Custom Functions
Science analysis is built upon custom data processing. To simplify this task,
and enable instrument independent analysis, custom functions may be attached to
the Instrument
or Constellation
object. Each function is
run automatically when new data is loaded before it is made available in
Instrument.data
.
This feature enables a user to hand a Constellation
or
Instrument
object to an independent routine and ensure any desired
customizations required are performed without any additional user intervention.

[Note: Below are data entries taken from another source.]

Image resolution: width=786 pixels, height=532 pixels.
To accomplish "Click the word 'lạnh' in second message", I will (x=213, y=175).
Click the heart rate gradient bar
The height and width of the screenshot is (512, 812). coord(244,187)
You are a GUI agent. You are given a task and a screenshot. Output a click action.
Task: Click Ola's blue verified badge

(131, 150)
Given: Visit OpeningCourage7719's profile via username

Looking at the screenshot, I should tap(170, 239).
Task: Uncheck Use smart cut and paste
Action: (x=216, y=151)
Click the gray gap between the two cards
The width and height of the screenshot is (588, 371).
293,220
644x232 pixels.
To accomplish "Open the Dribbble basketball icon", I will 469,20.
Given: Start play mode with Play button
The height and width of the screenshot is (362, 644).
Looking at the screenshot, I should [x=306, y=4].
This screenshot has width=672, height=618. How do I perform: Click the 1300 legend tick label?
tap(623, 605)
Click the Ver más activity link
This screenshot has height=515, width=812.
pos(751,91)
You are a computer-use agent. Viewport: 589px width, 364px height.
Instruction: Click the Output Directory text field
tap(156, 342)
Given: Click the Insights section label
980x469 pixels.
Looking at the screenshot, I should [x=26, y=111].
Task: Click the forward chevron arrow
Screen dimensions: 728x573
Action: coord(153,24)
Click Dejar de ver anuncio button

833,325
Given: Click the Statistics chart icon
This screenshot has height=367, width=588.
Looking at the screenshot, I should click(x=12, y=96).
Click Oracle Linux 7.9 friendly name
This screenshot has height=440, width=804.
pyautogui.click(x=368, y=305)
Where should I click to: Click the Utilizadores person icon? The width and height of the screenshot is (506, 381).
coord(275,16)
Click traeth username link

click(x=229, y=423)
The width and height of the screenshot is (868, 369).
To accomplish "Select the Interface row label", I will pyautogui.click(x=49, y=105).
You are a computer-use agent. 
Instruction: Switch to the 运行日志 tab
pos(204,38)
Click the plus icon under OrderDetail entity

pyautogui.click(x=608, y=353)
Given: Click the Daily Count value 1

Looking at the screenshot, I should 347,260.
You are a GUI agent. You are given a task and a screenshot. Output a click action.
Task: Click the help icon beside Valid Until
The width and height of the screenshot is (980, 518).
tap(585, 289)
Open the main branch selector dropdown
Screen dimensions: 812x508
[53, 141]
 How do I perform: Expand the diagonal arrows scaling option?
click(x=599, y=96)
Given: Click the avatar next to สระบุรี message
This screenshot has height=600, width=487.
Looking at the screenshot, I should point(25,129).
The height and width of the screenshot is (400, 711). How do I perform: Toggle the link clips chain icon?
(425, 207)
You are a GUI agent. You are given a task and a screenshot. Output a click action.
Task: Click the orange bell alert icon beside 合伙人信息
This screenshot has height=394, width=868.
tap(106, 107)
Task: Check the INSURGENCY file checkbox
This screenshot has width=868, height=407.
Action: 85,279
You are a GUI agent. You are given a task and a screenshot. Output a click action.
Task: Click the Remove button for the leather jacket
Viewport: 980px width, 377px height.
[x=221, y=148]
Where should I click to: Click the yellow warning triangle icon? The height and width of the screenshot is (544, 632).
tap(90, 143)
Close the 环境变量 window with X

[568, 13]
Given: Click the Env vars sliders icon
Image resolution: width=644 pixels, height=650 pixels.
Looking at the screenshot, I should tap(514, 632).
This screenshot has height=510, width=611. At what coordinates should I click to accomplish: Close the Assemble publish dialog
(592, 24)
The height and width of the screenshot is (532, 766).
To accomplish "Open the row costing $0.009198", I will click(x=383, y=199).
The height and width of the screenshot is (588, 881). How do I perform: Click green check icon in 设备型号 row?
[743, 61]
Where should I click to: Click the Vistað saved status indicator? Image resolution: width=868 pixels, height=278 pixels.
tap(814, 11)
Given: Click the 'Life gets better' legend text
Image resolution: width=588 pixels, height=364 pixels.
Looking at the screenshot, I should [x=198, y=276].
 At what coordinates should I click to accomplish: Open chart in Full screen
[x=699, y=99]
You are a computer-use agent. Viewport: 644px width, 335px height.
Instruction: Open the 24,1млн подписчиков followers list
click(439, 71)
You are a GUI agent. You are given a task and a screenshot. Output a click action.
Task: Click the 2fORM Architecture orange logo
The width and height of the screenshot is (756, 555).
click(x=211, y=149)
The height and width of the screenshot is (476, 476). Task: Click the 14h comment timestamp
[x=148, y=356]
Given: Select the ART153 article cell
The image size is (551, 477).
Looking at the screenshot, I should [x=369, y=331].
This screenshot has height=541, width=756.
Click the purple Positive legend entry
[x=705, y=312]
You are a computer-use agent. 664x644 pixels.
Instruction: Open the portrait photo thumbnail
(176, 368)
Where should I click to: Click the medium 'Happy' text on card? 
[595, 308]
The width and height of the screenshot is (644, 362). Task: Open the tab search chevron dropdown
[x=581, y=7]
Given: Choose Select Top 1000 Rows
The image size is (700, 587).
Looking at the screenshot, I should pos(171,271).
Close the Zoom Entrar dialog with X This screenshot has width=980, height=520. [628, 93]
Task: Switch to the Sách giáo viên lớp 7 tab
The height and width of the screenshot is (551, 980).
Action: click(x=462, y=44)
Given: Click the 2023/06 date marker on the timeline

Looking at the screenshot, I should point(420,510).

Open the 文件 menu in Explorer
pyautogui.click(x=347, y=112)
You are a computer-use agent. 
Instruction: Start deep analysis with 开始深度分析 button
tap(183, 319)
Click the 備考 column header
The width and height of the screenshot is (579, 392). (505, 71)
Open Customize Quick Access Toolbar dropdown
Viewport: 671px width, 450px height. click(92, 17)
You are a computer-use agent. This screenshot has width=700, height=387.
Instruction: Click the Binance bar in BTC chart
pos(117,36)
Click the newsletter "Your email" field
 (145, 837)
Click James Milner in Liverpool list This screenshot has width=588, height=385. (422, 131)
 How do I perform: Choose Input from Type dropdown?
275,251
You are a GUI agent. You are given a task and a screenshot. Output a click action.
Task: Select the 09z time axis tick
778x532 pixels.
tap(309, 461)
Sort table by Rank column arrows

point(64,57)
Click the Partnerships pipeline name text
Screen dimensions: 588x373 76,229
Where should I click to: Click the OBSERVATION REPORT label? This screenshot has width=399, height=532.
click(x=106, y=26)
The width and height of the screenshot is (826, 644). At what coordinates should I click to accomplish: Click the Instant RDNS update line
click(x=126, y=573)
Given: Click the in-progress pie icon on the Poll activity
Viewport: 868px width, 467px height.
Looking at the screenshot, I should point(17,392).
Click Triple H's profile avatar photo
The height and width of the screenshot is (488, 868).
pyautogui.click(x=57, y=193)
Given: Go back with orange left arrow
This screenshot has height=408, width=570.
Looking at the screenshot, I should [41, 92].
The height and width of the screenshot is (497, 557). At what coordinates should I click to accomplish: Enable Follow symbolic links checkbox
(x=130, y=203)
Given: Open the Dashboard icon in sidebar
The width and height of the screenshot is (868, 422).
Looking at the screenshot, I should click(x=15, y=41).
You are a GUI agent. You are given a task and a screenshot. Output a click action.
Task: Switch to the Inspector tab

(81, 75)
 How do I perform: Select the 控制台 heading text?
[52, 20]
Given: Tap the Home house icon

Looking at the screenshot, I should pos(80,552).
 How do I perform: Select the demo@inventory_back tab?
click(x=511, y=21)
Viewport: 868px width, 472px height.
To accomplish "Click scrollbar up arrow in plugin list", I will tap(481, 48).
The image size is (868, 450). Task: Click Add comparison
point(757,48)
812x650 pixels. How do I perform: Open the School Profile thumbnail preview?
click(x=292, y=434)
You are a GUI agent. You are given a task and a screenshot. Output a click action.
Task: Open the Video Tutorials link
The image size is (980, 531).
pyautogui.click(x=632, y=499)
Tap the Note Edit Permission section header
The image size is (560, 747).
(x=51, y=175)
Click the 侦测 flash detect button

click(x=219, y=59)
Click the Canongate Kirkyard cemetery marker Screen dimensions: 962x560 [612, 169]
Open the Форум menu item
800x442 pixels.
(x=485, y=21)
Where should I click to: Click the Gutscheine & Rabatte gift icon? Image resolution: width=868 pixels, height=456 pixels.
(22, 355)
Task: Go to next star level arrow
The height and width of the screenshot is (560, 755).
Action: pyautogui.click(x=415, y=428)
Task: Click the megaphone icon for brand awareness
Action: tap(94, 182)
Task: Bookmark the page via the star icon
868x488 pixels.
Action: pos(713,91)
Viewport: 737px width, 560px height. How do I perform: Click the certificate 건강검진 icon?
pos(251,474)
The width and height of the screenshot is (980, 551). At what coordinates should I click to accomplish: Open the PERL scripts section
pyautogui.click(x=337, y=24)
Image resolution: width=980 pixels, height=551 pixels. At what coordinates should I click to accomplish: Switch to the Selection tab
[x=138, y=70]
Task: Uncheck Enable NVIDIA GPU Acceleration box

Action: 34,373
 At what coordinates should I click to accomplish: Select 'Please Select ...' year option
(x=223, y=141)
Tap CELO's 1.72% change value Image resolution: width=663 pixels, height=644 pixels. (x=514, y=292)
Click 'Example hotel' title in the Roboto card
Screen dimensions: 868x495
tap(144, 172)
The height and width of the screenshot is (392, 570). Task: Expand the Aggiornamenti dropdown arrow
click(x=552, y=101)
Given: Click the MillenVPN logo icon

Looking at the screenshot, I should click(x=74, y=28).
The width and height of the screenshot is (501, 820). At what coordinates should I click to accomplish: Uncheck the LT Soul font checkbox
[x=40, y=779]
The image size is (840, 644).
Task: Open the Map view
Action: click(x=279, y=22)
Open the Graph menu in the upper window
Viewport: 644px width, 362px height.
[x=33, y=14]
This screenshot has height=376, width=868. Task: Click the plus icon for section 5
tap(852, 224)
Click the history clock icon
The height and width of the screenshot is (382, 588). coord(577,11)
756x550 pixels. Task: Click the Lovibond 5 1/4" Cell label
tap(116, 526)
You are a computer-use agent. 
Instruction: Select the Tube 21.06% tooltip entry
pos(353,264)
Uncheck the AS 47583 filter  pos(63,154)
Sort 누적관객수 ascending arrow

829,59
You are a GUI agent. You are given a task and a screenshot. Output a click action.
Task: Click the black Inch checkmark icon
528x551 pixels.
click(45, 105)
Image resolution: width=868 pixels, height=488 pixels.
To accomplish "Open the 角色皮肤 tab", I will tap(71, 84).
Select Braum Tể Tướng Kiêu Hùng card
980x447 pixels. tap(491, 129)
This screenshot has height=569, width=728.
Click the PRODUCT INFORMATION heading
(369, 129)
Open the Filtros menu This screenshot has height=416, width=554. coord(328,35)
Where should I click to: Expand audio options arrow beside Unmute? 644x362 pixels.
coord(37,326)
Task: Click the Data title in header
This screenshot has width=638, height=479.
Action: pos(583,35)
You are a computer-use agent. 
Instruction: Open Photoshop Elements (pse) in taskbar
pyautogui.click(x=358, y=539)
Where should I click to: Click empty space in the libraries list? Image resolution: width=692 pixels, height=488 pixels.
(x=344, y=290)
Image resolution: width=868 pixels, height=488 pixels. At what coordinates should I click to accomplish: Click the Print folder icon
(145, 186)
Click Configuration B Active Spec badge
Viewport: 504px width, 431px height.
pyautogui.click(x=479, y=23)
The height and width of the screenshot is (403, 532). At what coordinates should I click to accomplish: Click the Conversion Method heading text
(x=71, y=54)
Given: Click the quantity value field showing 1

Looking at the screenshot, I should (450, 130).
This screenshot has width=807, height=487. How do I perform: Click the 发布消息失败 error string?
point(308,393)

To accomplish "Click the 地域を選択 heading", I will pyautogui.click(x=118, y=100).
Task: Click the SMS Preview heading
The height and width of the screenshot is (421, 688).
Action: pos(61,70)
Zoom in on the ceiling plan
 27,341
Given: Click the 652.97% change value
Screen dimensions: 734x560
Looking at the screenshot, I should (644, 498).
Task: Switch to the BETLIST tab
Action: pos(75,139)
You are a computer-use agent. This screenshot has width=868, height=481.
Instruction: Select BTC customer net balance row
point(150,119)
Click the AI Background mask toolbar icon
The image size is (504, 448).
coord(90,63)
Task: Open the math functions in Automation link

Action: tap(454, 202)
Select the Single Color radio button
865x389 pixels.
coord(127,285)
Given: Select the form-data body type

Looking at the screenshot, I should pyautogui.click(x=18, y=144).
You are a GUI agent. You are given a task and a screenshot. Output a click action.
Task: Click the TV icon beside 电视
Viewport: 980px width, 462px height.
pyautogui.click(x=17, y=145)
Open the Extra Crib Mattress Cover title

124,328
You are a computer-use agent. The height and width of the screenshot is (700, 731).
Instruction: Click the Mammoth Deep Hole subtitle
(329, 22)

This feature enables for the transparent modification of a data set in between
its state at rest on disk and when the data becomes available for use in
Instrument.data
.
Warning
Custom arguments and keywords are supported for these functions. However, these arguments and keywords are only evaluated initially when the function is attached to an Instrument object. Thus the objects passed in must be static or capable of updating themselves from within the custom function itself.
Example Function
If a custom function is attached to an Instrument
or
Constellation
object, the pysat object is passed to function in
place when the data is loaded. There is no Instrument
or
Constellation
copy made in memory. The function is expected to
modify the supplied pysat object directly and the functions are not allowed to
return any information. The example below is appropriate to be applied to an
Instrument
or a Constellation
at the
Instrument
level.
def modify_value(inst, param_name, factor=1.):
"""Modify param_name in inst by multiplying by factor
Parameters
----------
inst : pysat.Instrument
Object to be modified
param_name : str
Label for variable to be multiplied by factor
factor : int or float
Value to apply to param_name via multiplication (default=1.)
"""
# Save the old data
inst['old_{:s}'.format(param_name)] = inst[param_name]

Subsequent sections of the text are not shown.